(Collected data entries)
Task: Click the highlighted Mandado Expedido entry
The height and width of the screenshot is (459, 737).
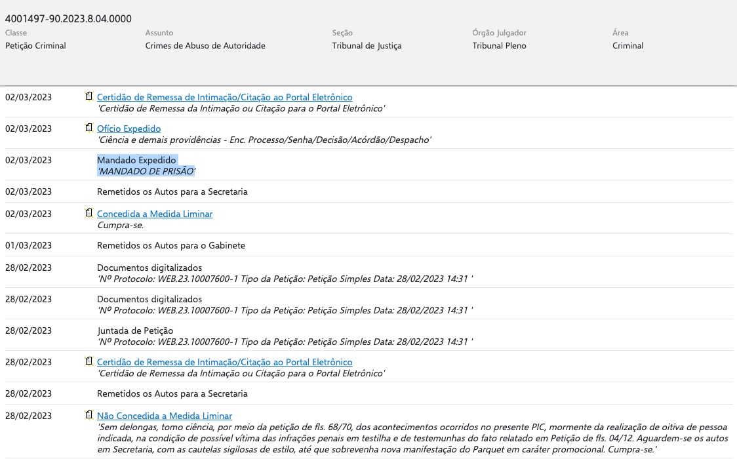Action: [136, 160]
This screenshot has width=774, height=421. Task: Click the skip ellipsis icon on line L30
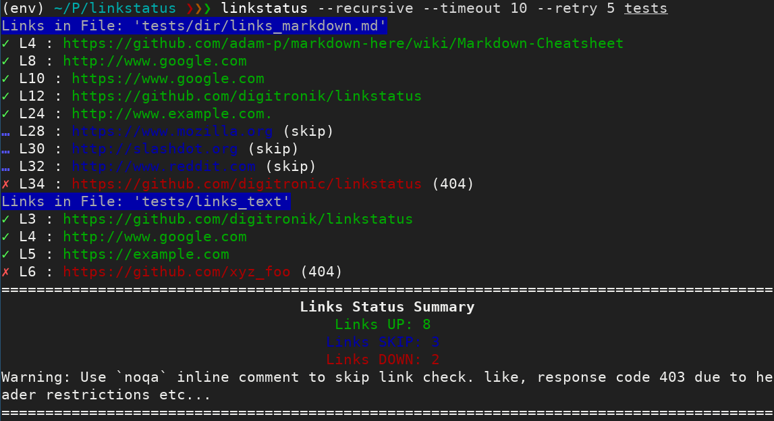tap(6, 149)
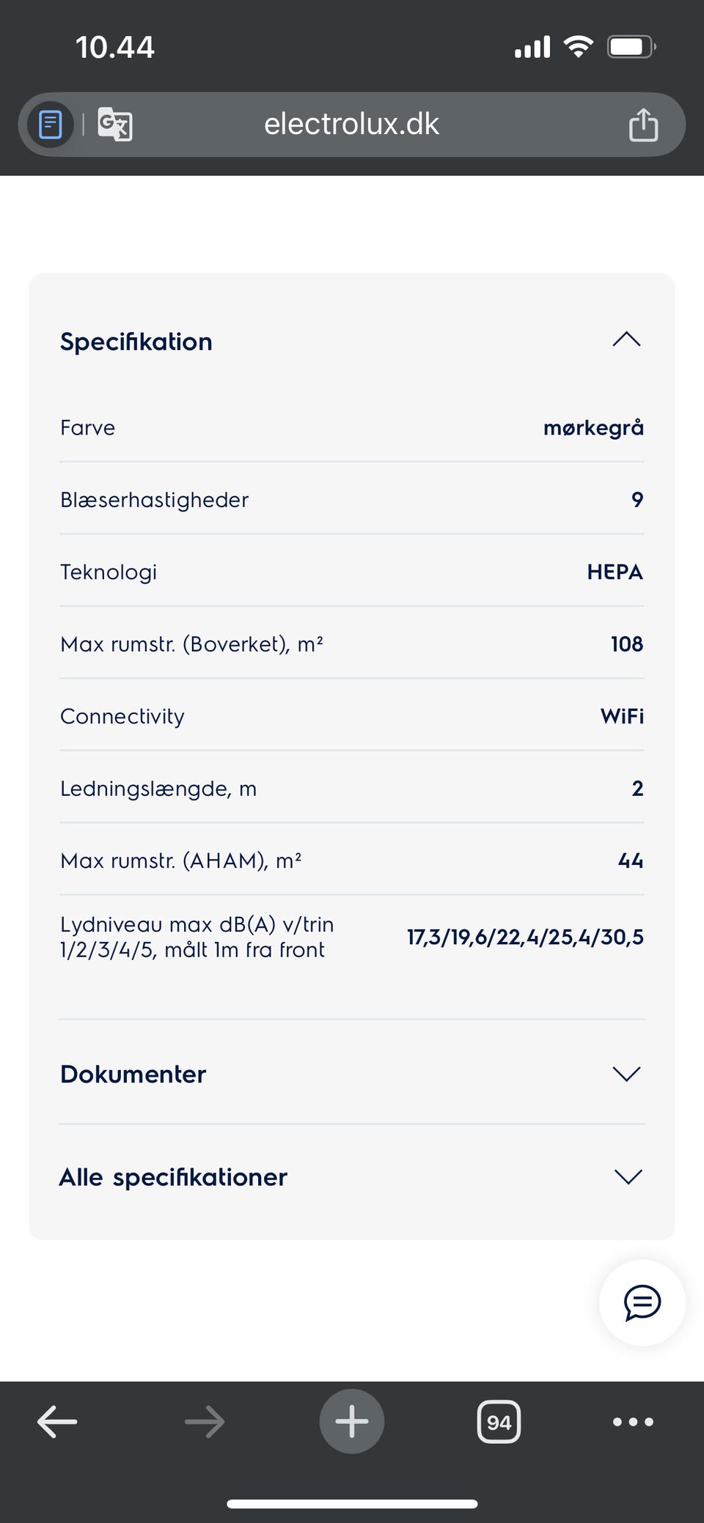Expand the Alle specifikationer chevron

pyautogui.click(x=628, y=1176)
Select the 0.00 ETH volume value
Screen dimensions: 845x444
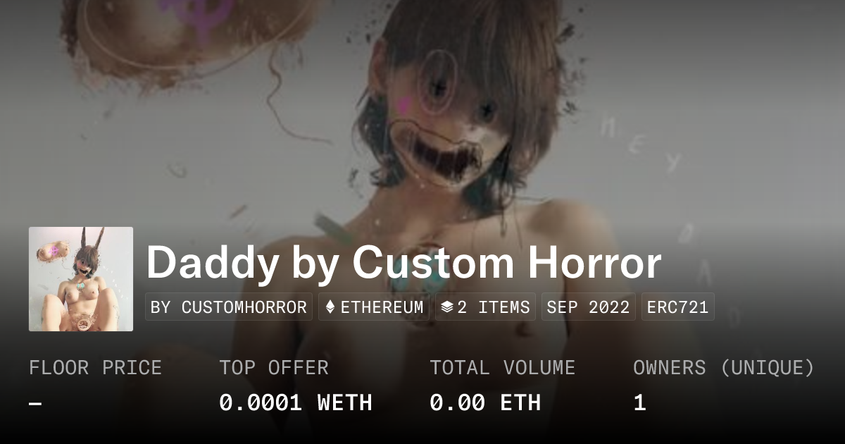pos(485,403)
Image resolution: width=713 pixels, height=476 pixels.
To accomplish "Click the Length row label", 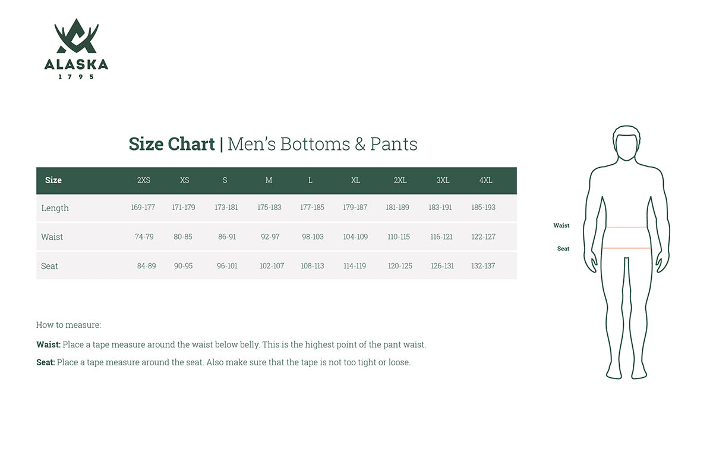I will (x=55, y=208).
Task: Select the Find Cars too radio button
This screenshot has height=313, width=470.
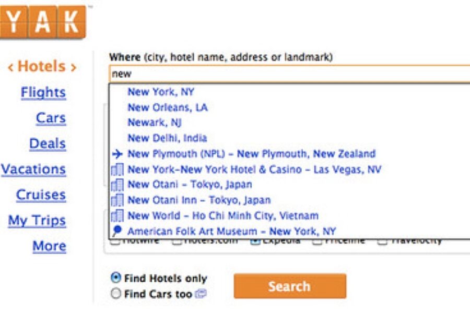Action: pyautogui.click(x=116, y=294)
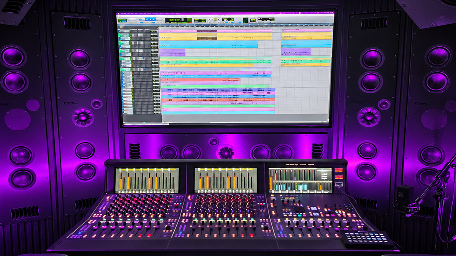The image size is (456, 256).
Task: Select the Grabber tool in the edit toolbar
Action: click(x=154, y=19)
--
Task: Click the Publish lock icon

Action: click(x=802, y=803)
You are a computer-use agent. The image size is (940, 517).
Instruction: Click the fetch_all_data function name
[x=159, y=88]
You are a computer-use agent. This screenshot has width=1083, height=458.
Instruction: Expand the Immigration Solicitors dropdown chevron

To do: Return word for word the lines above from the line with "You are a computer-use agent. This" to the line with "Instruction: Expand the", including both and leaving out all others.

Output of the task:
You are a computer-use agent. This screenshot has width=1083, height=458.
Instruction: Expand the Immigration Solicitors dropdown chevron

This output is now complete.